NEW YORK — She’s still going. Serena Williams made the declaration about herself. As if there were any doubts, and maybe when she was crushed in a match at Stanford five weeks ago, winning only one game in two sets, there had to be more than a few.

But that was then, and there were mitigating factors, besides the apparent one of trying to return to big-time sport only months after giving birth. And this is now, the U.S. Open, America’s historic tennis championship.

Serena has reached the quarterfinals for a 10th consecutive appearance.

Williams, who will be 37 this month, defeated another comeback lady, 33-year-old Kaia Kanepi of Estonia, 6-0, 4-6, 6-3, Sunday, at Arthur Ashe Stadium and announced, “It’s been 20 years since I won the Open. I literally grew up on this court. I played here when I was 15, 16. And now I’m still going.”

She missed the date of the championship by 12 months — she won her first of six Open titles in 1999 — and she also mis-used the word literally. But those are trifles compared to what she has accomplished.

It’s become a standard part of the Serena references, having a baby a year ago, missing weeks of competition and practice. We know what she’s been through. Or do we?

“I think society puts it out there that you’ll just kind of snap back,” Williams said of her recovery and return following a C-section delivery and subsequent blood problems.

“That’s a myth. I feel like it’s important for women to know it doesn’t happen like that in an Instagram world. In the real world, it takes a while for your body to come back. Especially after a C-section. And not only that, like mentally and physically dealing emotionally for a child. I thought it would just automatically come together.”

It was together in the first set. That took only 18 minutes. Then Kanepi broke Williams' serve to begin the second set. And so we had a test.

Kanepi was going to retire at the end of 2016 because of her own various medical problems. But like Serena, Kanepi felt attached to the game. And in this Open, in her first match, she knocked out the top-ranked woman, Simona Halep.

On July 31, Williams was defeated by Johanna Konta, 6-1, 6-0, in the Mubadala Silicon Valley Classic at San Jose State. It was difficult to believe. But People magazine reported that the man who shot to death Serena’s sister Yetunde in 2006 had been paroled from prison, then arrested. That might be the reason Williams said, “I have so many things on my mind, I don’t have time to be shocked.”

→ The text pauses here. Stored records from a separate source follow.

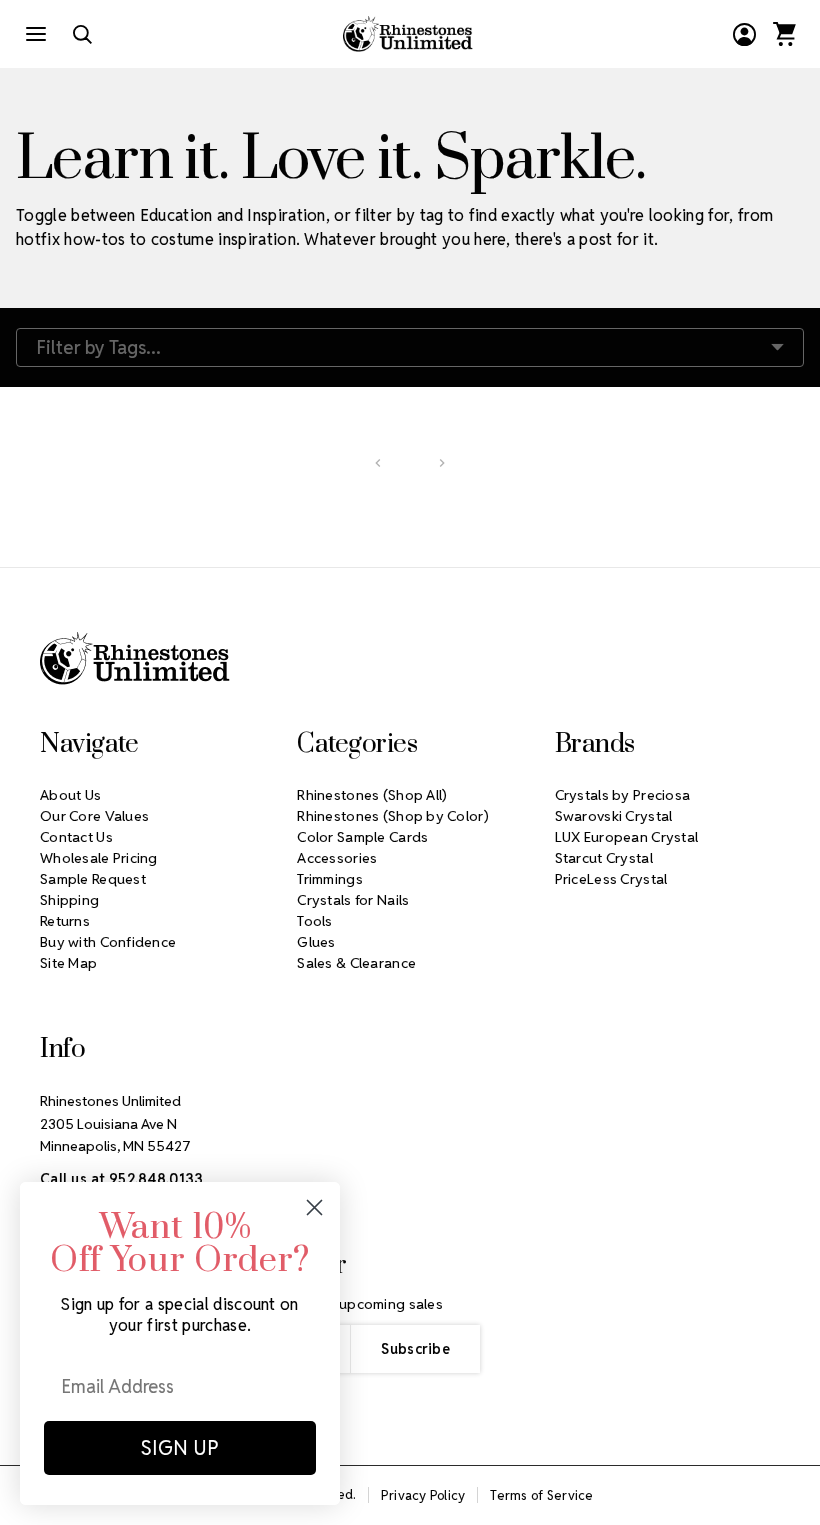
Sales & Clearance (356, 963)
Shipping (69, 900)
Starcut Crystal (604, 858)
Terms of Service (541, 1495)
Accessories (337, 858)
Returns (65, 921)
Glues (316, 942)
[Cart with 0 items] (784, 34)
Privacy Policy (423, 1495)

What she’s thinking about now is adding a 24th Grand Slam championship to tie the record held by Margaret Court.

The victory over Kanepi, two days after the domination of sister Venus in a third-round match, indicate that Serena has returned to being among the best in the game, and never mind her ranking of 26th.

“I don’t think I want to win more,” Williams said of her current play. “I don’t think my desire to win could have been more five years ago … It has remained at an incredibly high level.”

That certainly is what makes a champion, a yearning to be the best, to finish in front. You read the tales of John Elway or Joe Montana, who even in supposedly friendly games, cards, backyard sports, played every point to win. So does Serena.

“I’ve still remained at that incredibly high level to compete and to win,” said Serena.

As understood by the scream she let fly when a backhand gave her the win over Kanepi.

“I don’t know, it’s just a Serena Williams scream,” she said of the outburst. “I don’t try to do it. It just comes out, and it’s just emotions. You’re out there. This is my job. This is what I do. This is how I earn a living. I’m going to do it the best I can.”

The victory, two days after the domination of sister Venus in a third-round match, indicate that Serena has returned to being among the best in the game, and never mind her ranking of 26th.

Which very well could be the best by any woman ever.